"I'm going to walk up and get more blades," my husband said on his way out the back door. Now, by "walk up" I thought he meant to the top part of our yard. But, as I was preparing to head to the basement for the laundry, my brain snapped: His truck is parked on the next street! He was walking up a relatively steep incline to the next block in 100+ degree temps with sauna-like humidity --and he has breathing issues. I postponed my trip to the basement until I saw him coming back through our gate, juuuuust in case.
This is not the way our relationship used to look. At one time, Scott was on the road for days. We'd talk when he was driving or go for hours hearing nothing from one another as we each went about our day. I'd stay up crazy hours, hoping to squeeze in a conversation before I went to work. His next job had him leaving the house in the early morning with little more than a hasty peck from me as I dug right into my daily responsibilities. In the evening he'd return to a quick rundown of the day's events, and I'd head off to catch a few hours of sleep before I went to work. "Two ships" we were, but we kept on passing. We rarely gave one another's abilities a second thought. She is healthy. He is strong. And it's not that either of us is critically sick or disabled. But we have had "those scares" and we know that sharing many birthdays together has benefits and consequences. Time doesn't pass in this world without entropy. So, now, in this season of our relationship, we are a bit more intentional about keeping watch. We're a little less hasty in our encouragement. Maybe you should wait until the weather cools to start that outdoor project. Maybe you should get some help before you lift that. Wellbeing is a goal instead of an expectation.

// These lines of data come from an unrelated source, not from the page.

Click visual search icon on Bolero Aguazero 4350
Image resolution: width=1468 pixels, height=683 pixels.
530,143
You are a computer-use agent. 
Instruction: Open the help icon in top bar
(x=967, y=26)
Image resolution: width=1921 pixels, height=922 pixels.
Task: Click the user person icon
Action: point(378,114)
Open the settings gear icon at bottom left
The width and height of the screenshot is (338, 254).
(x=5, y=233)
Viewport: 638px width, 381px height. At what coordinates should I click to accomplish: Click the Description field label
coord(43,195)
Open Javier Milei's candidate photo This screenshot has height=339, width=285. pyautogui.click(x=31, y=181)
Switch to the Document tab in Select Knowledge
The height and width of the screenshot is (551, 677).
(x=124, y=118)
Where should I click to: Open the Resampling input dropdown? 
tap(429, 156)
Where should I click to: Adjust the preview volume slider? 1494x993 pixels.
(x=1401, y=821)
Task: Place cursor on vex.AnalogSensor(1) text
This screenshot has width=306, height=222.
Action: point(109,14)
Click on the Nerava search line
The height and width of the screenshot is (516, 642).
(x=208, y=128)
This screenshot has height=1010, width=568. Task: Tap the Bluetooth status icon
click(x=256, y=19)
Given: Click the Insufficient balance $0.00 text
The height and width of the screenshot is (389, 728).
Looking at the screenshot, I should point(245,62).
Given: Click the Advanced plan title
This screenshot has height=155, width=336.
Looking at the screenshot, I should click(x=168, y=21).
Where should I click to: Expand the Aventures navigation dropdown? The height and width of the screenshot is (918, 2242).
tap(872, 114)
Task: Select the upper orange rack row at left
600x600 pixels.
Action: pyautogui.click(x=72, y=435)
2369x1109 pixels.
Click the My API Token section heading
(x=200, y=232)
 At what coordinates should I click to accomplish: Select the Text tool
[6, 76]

I like to tell myself this is wisdom and not fear. I like to tell myself that we are savoring time instead of trying to fill it with doing. I hope those things are true. But one thing I know, this change in our relationship is bittersweet. We talk a little more about things like death and grief. That is the bitter. But in so doing, we are filled with gratitude that we have one another, that God has given us so much and watched over us even through our foolishness; we have wonderful family and friends, terrific memories, and we are still very capable of serving our God and others with vim and vigor! That is the sweet. And that is marriage --any relationship, really. The bitter and the sweet. The better and the worse. The richer and the poorer. The sickness and the health. The "watching out for" that was once an unspoken hope or expectation of wellbeing, but in time has become an intentional pursuit. Not the climax of a Hallmark movie, for sure, but a deepening and maturation of love. Love grows. Deep and wide.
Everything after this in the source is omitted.